2. Table 2: Sublobar resection could be less invasive and an alternative method compared to lobectomy for small sized NSCLC from the results of long-term survival outcome even though there is a higher rate of loco-regional recurrence. I can agree. In table 2, the authors showed some ongoing studies about sublobar resection vs. lobectomy. The aim of these almost all studies are same, and their message could not be so impressive for readers. There were some important meta analyses and RCT trials published so far. Preferably, it should be better to show their information in Table 2. They should think about it.

Response 2: Our aim was to show the ongoing trials in Table 2. However, we have added some more data on the JCOG0802 and the Altorki trial in lines 321-354. 

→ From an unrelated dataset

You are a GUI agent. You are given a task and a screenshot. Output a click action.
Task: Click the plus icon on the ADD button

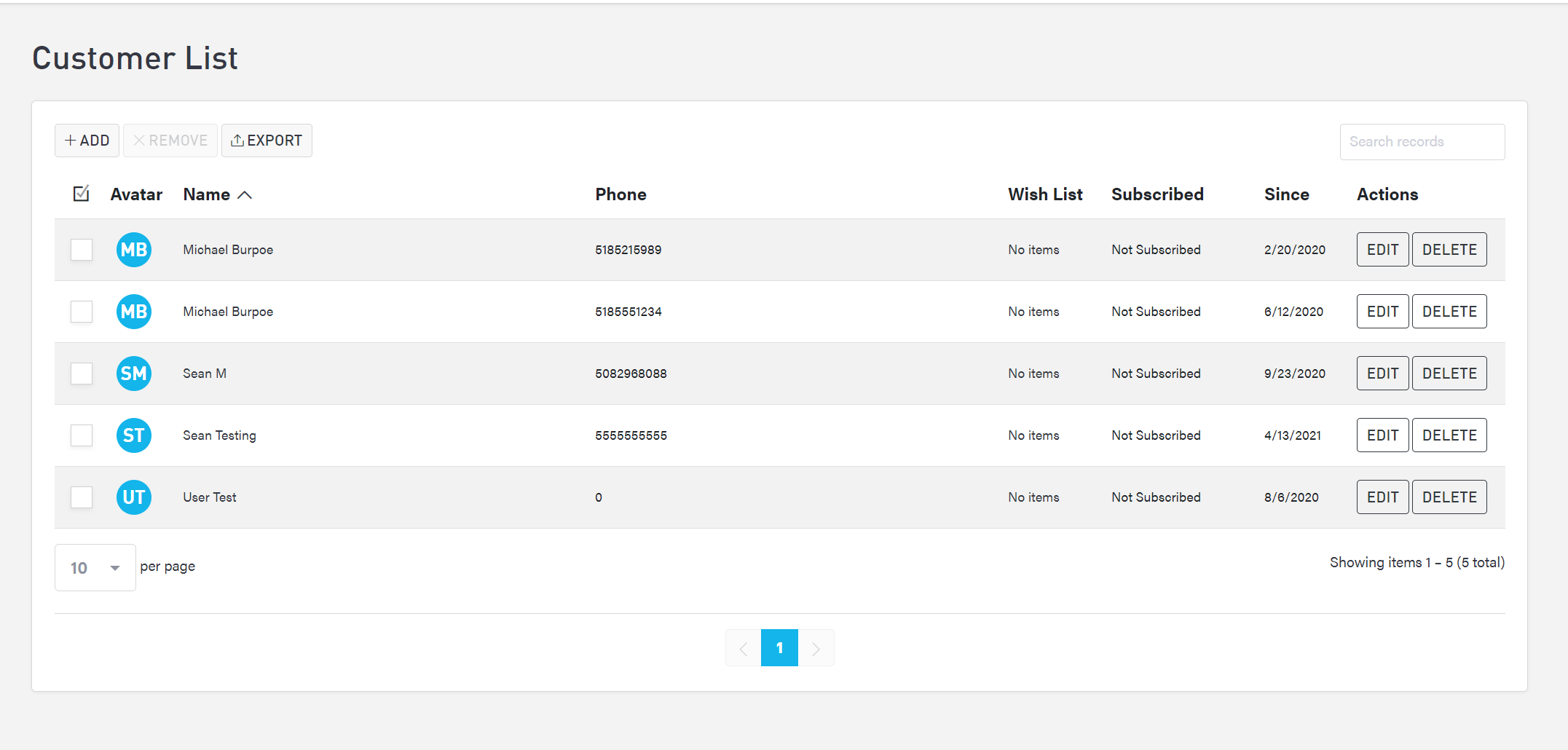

3. Line 330-354: To detect GGO and sub-centimetric pulmonary nodules accurately is so important in case of sublobar resection such as wide wedge resection. There are so many detection methods reported so far, and the authors introduced some reported techniques. However, they focused on minimally invasive surgery from the point of views of surgical techniques (RATS…) and resection volume (sublobar resection…). For me, there is no need to talk about the marking methods for small-sized pulmonary nodules as a special section in this review although I can understand its importance.

Response 3: We think that localization techniques will become increasingly important in the era of of sublobar resections, therefore we included a section on this matter. We have mentioned some additional techniques to make this section more comprehensive.

Round 2

Reviewer 1 Report

Dear Editor and Authors,

It was really a pleasure to re-review the revised manuscript by Dr. Berzenji and his colleagues. The authors have addressed all the issues I raised to a very good level and I thank them for that! I hope my commentary has been constructive and I do feel the corrections have improved the manuscript. Certainly a more ballanced view is now provided which was one of the issues I had identified in my primary review.

Therefore, I am now more than happy to recommend the acceptance of this work. Congradulations to the authors for a very nice work.

Kind regars to all.

Only minor editing is required which can be done at proofreading!